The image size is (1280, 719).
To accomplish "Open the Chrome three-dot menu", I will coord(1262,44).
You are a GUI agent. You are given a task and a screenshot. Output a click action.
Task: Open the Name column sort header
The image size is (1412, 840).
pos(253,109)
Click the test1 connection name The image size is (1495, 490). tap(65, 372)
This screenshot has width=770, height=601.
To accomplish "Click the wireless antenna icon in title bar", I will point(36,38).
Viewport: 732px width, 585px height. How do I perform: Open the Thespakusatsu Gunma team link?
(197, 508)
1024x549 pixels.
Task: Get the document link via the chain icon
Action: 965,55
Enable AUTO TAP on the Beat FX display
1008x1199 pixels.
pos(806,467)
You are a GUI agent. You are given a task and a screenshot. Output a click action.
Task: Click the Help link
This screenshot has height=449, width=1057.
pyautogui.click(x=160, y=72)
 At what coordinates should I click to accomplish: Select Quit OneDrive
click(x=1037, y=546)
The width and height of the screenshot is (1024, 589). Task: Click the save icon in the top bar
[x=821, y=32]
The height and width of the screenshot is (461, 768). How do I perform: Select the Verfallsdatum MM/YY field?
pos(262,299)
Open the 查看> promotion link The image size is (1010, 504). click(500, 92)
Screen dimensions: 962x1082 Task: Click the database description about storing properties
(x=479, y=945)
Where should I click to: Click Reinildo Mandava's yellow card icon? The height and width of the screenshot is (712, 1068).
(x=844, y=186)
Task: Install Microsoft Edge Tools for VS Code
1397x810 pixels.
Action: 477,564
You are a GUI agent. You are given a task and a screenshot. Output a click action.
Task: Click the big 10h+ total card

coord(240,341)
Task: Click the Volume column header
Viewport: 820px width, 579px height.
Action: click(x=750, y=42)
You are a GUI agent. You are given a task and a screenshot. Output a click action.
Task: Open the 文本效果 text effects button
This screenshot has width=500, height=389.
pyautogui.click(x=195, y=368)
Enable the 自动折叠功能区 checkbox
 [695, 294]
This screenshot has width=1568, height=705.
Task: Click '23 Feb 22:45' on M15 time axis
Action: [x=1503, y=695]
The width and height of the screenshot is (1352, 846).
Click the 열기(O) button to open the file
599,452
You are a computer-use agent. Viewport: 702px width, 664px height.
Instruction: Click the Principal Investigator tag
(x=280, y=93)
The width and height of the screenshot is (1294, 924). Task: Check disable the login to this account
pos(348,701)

**********

• **What you will do**: Could you write out, exactly, each line of the data above from the one containing "Viewport: 820px width, 579px height." through the last, including both?

• **Result of the exercise**:
Viewport: 820px width, 579px height.
Action: click(x=750, y=42)
You are a GUI agent. You are given a task and a screenshot. Output a click action.
Task: Open the 文本效果 text effects button
This screenshot has width=500, height=389.
pyautogui.click(x=195, y=368)
Enable the 自动折叠功能区 checkbox
 [695, 294]
This screenshot has width=1568, height=705.
Task: Click '23 Feb 22:45' on M15 time axis
Action: [x=1503, y=695]
The width and height of the screenshot is (1352, 846).
Click the 열기(O) button to open the file
599,452
You are a computer-use agent. Viewport: 702px width, 664px height.
Instruction: Click the Principal Investigator tag
(x=280, y=93)
The width and height of the screenshot is (1294, 924). Task: Check disable the login to this account
pos(348,701)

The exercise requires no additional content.